Activity: Quote every line of the data below as it stands, omitting pictures.

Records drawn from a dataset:
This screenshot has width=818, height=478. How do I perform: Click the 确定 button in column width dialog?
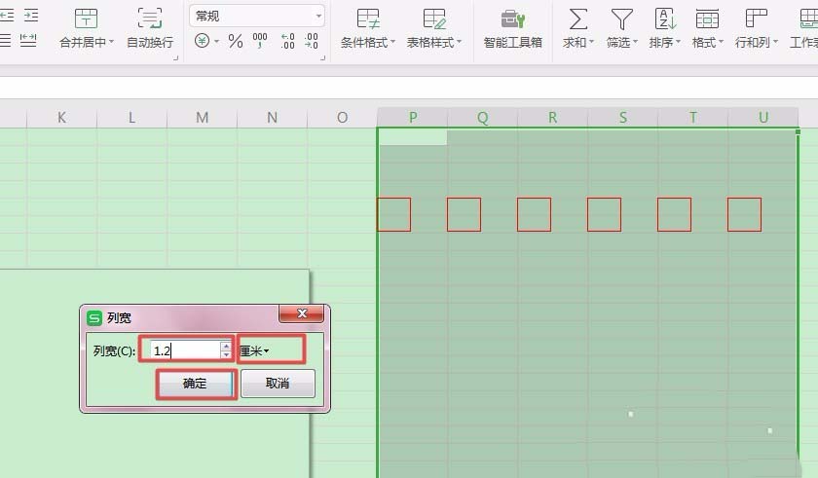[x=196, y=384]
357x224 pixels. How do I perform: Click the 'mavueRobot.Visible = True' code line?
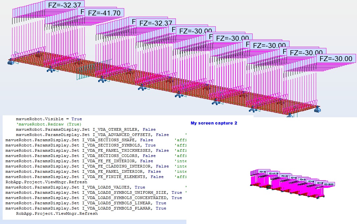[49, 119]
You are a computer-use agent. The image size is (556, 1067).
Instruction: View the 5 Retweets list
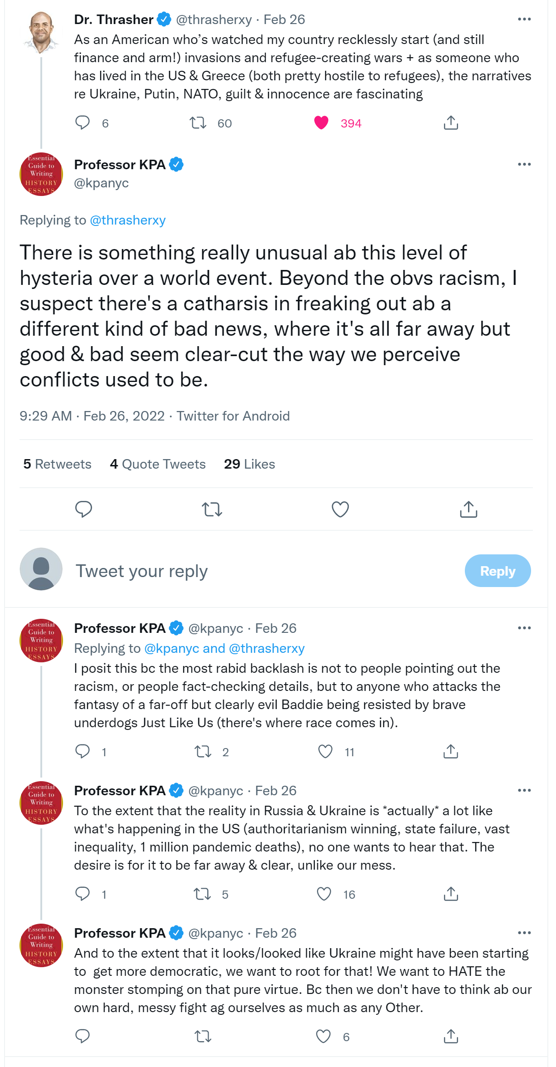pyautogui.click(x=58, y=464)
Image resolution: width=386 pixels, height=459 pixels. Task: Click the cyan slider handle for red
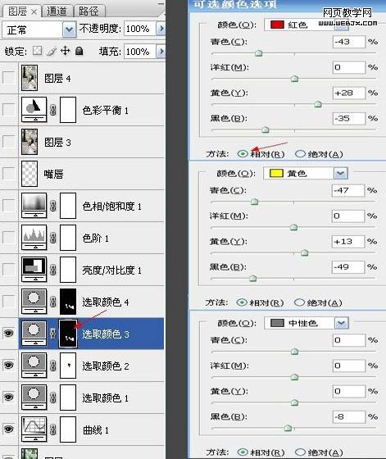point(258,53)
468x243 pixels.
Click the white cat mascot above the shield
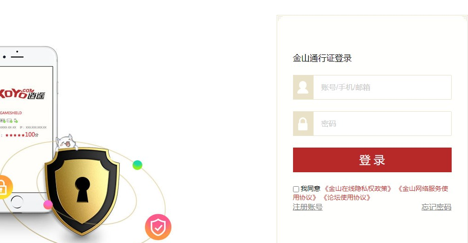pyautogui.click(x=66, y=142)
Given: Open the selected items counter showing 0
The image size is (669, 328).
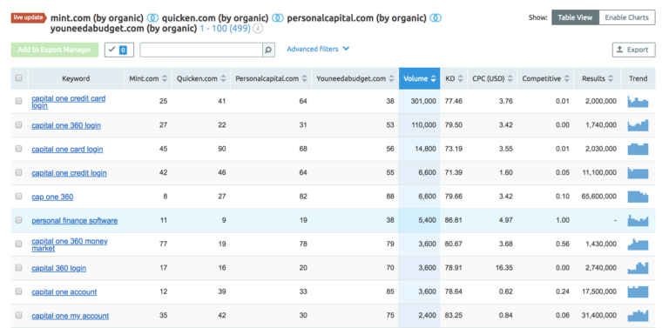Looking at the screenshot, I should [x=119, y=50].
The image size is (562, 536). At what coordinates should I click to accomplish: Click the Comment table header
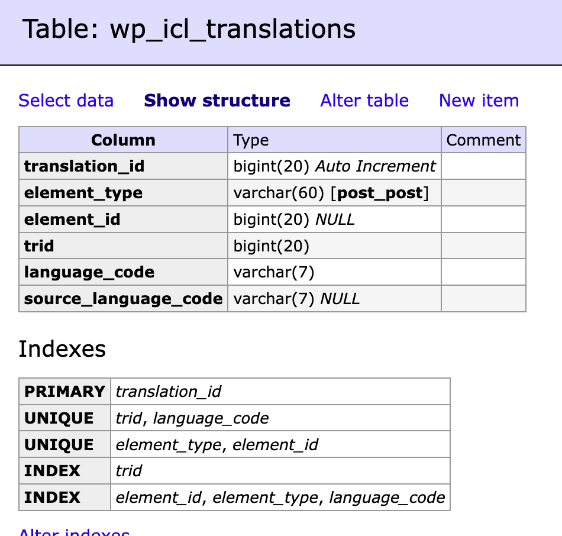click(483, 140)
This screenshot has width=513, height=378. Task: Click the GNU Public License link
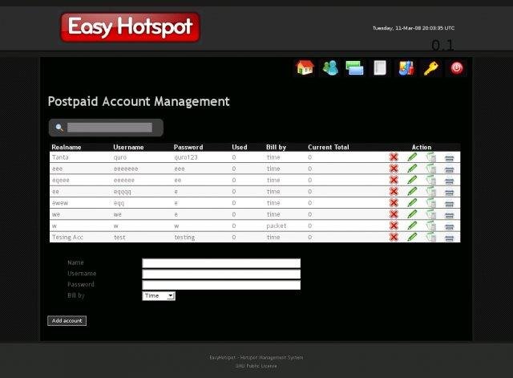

Completed task:
This screenshot has width=818, height=478. How do I perform: Click the 确定 button in column width dialog?
[x=196, y=384]
357x224 pixels. How do I perform: Click the 'mavueRobot.Visible = True' code line?
[49, 119]
You are a computer-use agent. The image size is (556, 1067).
Instruction: View the 5 Retweets list
pyautogui.click(x=58, y=464)
Image resolution: width=386 pixels, height=459 pixels. Task: Click the cyan slider handle for red
point(258,53)
468x243 pixels.
Click the white cat mascot above the shield
pyautogui.click(x=66, y=142)
Given: Open the selected items counter showing 0
The image size is (669, 328).
Looking at the screenshot, I should [x=119, y=50].
The image size is (562, 536). At what coordinates should I click to accomplish: Click the Comment table header
click(483, 140)
This screenshot has width=513, height=378. Task: Click the GNU Public License link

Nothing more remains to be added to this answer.